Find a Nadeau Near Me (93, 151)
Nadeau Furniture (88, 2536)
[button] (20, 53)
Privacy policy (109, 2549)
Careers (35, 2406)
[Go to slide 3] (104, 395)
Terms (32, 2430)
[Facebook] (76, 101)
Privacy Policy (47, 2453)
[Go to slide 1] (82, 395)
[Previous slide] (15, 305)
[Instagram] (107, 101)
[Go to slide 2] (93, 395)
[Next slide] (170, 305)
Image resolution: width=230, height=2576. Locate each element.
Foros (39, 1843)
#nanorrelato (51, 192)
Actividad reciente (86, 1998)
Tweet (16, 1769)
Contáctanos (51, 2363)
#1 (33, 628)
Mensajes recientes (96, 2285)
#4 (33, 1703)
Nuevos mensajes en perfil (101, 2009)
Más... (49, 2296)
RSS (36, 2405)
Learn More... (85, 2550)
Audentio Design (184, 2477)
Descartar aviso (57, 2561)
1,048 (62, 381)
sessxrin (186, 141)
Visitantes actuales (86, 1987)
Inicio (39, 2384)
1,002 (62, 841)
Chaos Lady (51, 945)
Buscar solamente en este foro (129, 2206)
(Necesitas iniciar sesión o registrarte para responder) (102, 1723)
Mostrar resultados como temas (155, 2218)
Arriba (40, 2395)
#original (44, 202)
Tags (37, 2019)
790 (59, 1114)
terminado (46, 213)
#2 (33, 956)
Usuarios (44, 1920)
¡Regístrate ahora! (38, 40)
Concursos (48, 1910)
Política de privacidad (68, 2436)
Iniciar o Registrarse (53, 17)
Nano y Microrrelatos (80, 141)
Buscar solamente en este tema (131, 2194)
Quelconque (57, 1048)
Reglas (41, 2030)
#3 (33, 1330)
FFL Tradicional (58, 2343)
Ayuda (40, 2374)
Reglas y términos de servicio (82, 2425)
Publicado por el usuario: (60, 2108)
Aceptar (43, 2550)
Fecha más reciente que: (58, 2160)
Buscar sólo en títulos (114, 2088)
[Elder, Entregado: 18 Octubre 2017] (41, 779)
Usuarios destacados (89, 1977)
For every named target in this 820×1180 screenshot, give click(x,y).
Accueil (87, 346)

^^^^

__YOUR ASSIGNMENT__: Transcribe every record above exactly as it appears.

__WRITTEN SOLUTION__:
Find a Nadeau Near Me (93, 151)
Nadeau Furniture (88, 2536)
[button] (20, 53)
Privacy policy (109, 2549)
Careers (35, 2406)
[Go to slide 3] (104, 395)
Terms (32, 2430)
[Facebook] (76, 101)
Privacy Policy (47, 2453)
[Go to slide 1] (82, 395)
[Previous slide] (15, 305)
[Instagram] (107, 101)
[Go to slide 2] (93, 395)
[Next slide] (170, 305)
Image resolution: width=230, height=2576. Locate each element.
Foros (39, 1843)
#nanorrelato (51, 192)
Actividad reciente (86, 1998)
Tweet (16, 1769)
Contáctanos (51, 2363)
#1 (33, 628)
Mensajes recientes (96, 2285)
#4 (33, 1703)
Nuevos mensajes en perfil (101, 2009)
Más... (49, 2296)
RSS (36, 2405)
Learn More... (85, 2550)
Audentio Design (184, 2477)
Descartar aviso (57, 2561)
1,048 (62, 381)
sessxrin (186, 141)
Visitantes actuales (86, 1987)
Inicio (39, 2384)
1,002 (62, 841)
Chaos Lady (51, 945)
Buscar solamente en este foro (129, 2206)
(Necesitas iniciar sesión o registrarte para responder) (102, 1723)
Mostrar resultados como temas (155, 2218)
Arriba (40, 2395)
#original (44, 202)
Tags (37, 2019)
790 (59, 1114)
terminado (46, 213)
#2 (33, 956)
Usuarios (44, 1920)
¡Regístrate ahora! (38, 40)
Concursos (48, 1910)
Política de privacidad (68, 2436)
Iniciar o Registrarse (53, 17)
Nano y Microrrelatos (80, 141)
Buscar solamente en este tema (131, 2194)
Quelconque (57, 1048)
Reglas (41, 2030)
#3 (33, 1330)
FFL Tradicional (58, 2343)
Ayuda (40, 2374)
Reglas y términos de servicio (82, 2425)
Publicado por el usuario: (60, 2108)
Aceptar (43, 2550)
Fecha más reciente que: (58, 2160)
Buscar sólo en títulos (114, 2088)
[Elder, Entregado: 18 Octubre 2017] (41, 779)
Usuarios destacados (89, 1977)
For every named target in this 820×1180 screenshot, give click(x,y).
Accueil (87, 346)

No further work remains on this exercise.